**Instrução dada 1:** Converta em tabela Markdown, com as colunas Nº e Conteúdo, somente as linhas dos registros que começam na linha que contém "Given: Open Fund development link" e seguem até a linha que contém "[x=386, y=76]", ambas incluídas, omitindo as linhas em branco.

**Texto citado:**
☆ ☆ ☆ ☆ ☆ ☆ ☆

Segundo o religioso[9] francês, “o poder constituinte, incondicionado e permanente, seria a vontade da nação, só encontrando limites no direito natural”.[10] Ou seja, uma vez constituído pela vontade popular, que na teoria clássica oitocentista foi substituída pelo conceito de representação política, o poder constituinte somente encontraria limitação no direito natural. A titularidade do poder soberano passava, desta forma, às mãos da Nação, que através de um sistema representativo popular tinha a atribuição extraordinária de criar a norma fundamental do País.

Sieyès também elaborou importante distinção entre “poder constituinte” e “poderes constituídos”, reconhecendo, no primeiro, a soberania popular. Dizia, em suma, que ao delegar parte de seu poder às autoridades, o povo ainda assim conserva seu poder constituinte, não estando vinculado, portanto, à Constituição. Tratou em sua teoria, também, da concepção de autonomia do poder constituinte.

Ainda que tenha mantido a soberania popular como o núcleo essencial de sua teoria, o poder constituinte sofreu significativas alterações ao longo de pouco mais de duzentos anos de sua formulação, principalmente no auge da teria positivista do Direito, em que se buscava a separação entre direito e moral, o que inegavelmente conduziu ao afastamento da baliza imposta pela teoria original à atuação do constituinte: o direito natural. Influenciado pelos acontecimentos do segundo pós-guerra mundial, o chamado neoconstitucionalismo, ou pós-positivismo, como alguns preferem se referir, o Direito reaproximou-se da ética e da moral, definindo a dignidade da pessoa humana e os direitos fundamentais do homem como fatores de limitação material ao poder constituinte.

☆ ☆ ☆ ☆ ☆ ☆ ☆

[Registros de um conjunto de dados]
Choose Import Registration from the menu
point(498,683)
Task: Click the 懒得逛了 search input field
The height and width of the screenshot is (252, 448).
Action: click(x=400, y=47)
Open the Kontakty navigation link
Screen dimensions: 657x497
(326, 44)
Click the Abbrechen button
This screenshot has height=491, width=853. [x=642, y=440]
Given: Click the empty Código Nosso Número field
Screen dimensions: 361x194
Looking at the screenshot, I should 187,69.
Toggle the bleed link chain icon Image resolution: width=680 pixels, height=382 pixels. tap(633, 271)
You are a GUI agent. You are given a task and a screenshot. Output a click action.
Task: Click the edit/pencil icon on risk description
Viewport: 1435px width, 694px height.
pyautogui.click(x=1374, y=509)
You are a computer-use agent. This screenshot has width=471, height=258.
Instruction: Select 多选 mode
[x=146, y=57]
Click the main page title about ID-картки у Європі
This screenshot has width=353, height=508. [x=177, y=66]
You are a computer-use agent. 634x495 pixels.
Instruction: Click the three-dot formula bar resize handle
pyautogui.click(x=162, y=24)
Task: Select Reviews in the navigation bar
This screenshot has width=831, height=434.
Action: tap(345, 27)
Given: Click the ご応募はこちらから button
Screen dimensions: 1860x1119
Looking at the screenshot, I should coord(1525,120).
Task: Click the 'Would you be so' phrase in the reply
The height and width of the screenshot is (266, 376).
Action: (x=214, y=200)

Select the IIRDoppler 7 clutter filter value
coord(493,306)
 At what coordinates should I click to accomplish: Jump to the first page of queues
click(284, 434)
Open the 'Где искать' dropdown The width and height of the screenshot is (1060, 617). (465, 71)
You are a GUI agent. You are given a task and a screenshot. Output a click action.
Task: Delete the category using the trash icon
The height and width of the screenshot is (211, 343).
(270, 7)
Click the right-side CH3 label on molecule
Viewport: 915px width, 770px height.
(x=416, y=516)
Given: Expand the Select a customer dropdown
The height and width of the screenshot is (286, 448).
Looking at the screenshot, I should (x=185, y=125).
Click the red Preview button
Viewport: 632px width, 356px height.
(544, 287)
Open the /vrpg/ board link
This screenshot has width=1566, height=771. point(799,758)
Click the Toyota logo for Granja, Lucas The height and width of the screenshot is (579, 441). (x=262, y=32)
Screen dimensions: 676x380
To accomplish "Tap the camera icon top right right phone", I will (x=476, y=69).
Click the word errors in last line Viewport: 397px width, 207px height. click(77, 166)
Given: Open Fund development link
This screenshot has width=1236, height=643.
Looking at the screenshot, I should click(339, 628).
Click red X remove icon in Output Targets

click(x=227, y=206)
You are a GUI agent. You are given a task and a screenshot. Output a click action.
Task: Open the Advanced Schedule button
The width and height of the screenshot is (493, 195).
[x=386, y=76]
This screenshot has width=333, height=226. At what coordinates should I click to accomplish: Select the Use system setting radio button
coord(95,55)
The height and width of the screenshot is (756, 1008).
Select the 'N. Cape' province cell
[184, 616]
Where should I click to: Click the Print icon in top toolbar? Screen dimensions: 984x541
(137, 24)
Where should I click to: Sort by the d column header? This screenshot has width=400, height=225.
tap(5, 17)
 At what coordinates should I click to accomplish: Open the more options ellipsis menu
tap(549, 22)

☆ ☆ ☆ ☆ ☆ ☆ ☆

**Instrução dada 2:**
Responda, com base no texto sobre o poder constituinte:
(a) Segundo o religioso francês citado, em que o poder constituinte encontraria seus únicos limites?
(b) Que distinção Sieyès elaborou?
(c) Que fatores o neoconstitucionalismo definiu como limitação material ao poder constituinte?

**Resultado 1:**
| Nº | Conteúdo |
|---|---|
| 1 | Given: Open Fund development link |
| 2 | This screenshot has width=1236, height=643. |
| 3 | Looking at the screenshot, I should click(339, 628). |
| 4 | Click red X remove icon in Output Targets |
| 5 | click(x=227, y=206) |
| 6 | You are a GUI agent. You are given a task and a screenshot. Output a click action. |
| 7 | Task: Open the Advanced Schedule button |
| 8 | The width and height of the screenshot is (493, 195). |
| 9 | [x=386, y=76] |

**Resultado 2:**
(a) No direito natural.
(b) A distinção entre "poder constituinte" e "poderes constituídos".
(c) A dignidade da pessoa humana e os direitos fundamentais do homem.